> **Exercise directions**: Find the line with "Toggle the Total" and the line with "Screen dimensions: 530x442" in the entries below; output exactly those two lines, every line between them, and no others.

> **Input for this task**:
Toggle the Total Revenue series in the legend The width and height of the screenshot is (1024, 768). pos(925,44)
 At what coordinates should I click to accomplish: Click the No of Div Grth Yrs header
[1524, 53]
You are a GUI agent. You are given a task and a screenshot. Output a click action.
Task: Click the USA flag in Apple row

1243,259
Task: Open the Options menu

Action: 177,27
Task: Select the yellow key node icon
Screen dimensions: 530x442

==

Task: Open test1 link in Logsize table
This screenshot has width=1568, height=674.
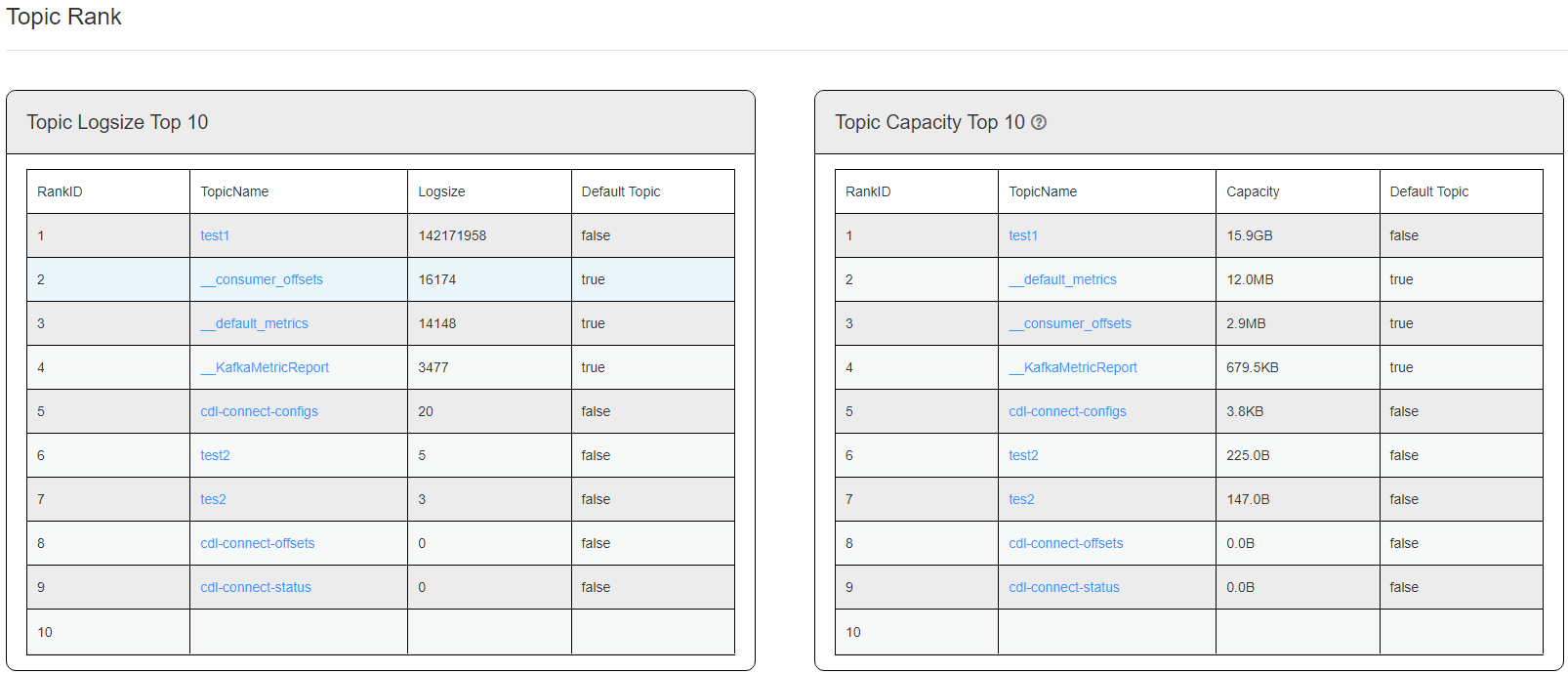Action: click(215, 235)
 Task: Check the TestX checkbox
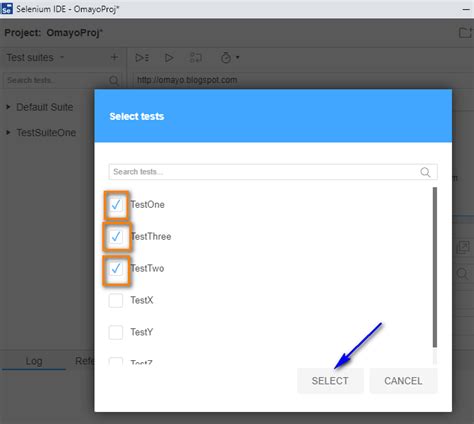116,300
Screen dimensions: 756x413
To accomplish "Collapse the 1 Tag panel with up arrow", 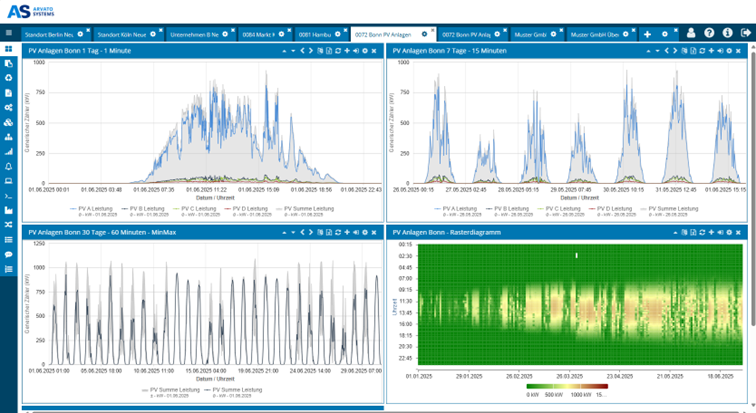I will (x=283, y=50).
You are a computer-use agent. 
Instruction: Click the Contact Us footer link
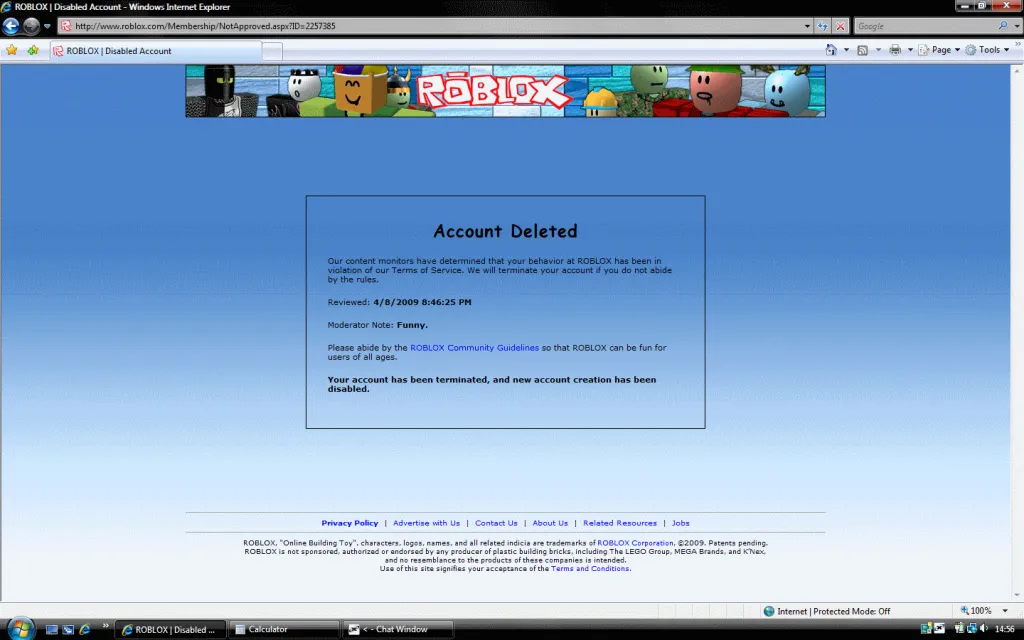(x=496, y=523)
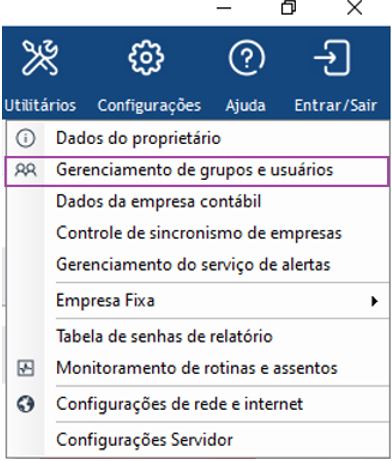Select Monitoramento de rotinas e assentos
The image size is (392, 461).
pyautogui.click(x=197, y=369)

* * *

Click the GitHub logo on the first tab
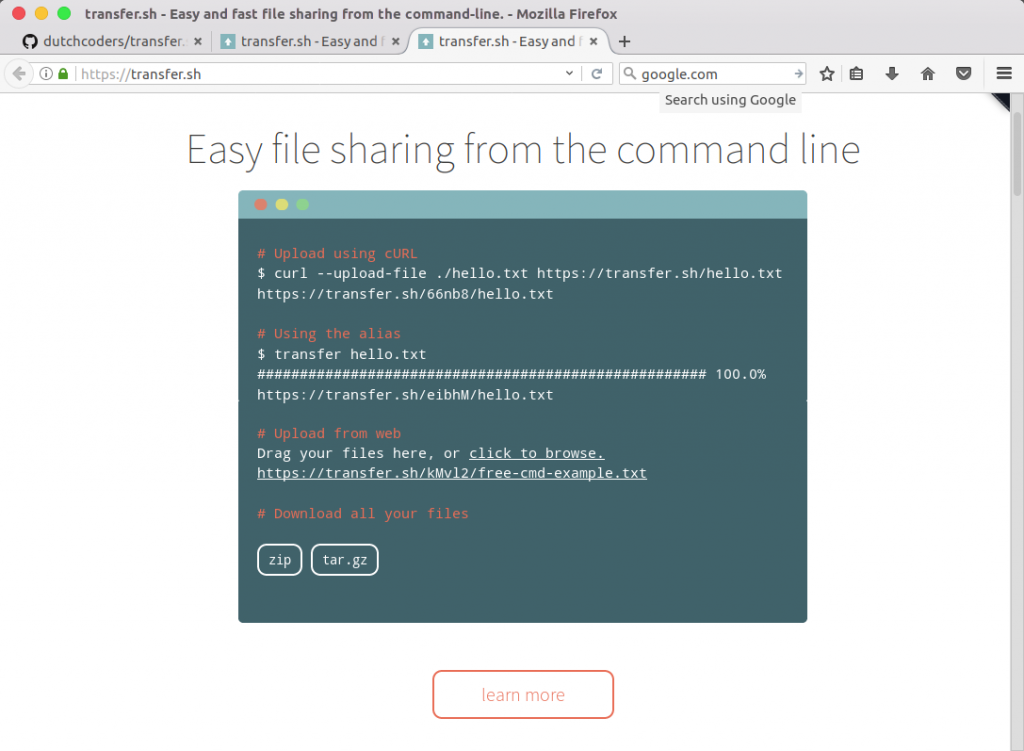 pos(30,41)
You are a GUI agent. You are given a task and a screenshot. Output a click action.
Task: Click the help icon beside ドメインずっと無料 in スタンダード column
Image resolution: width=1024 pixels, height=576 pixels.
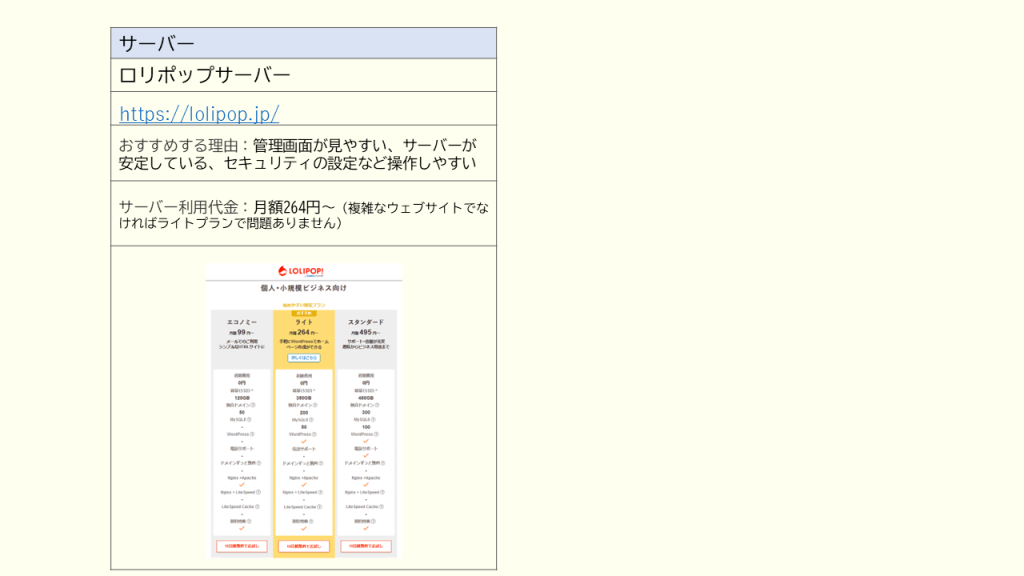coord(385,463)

> **Completed exercise**:
Toggle the Total Revenue series in the legend The width and height of the screenshot is (1024, 768). pos(925,44)
 At what coordinates should I click to accomplish: Click the No of Div Grth Yrs header
[1524, 53]
You are a GUI agent. You are given a task and a screenshot. Output a click action.
Task: Click the USA flag in Apple row

1243,259
Task: Open the Options menu

Action: 177,27
Task: Select the yellow key node icon
Screen dimensions: 530x442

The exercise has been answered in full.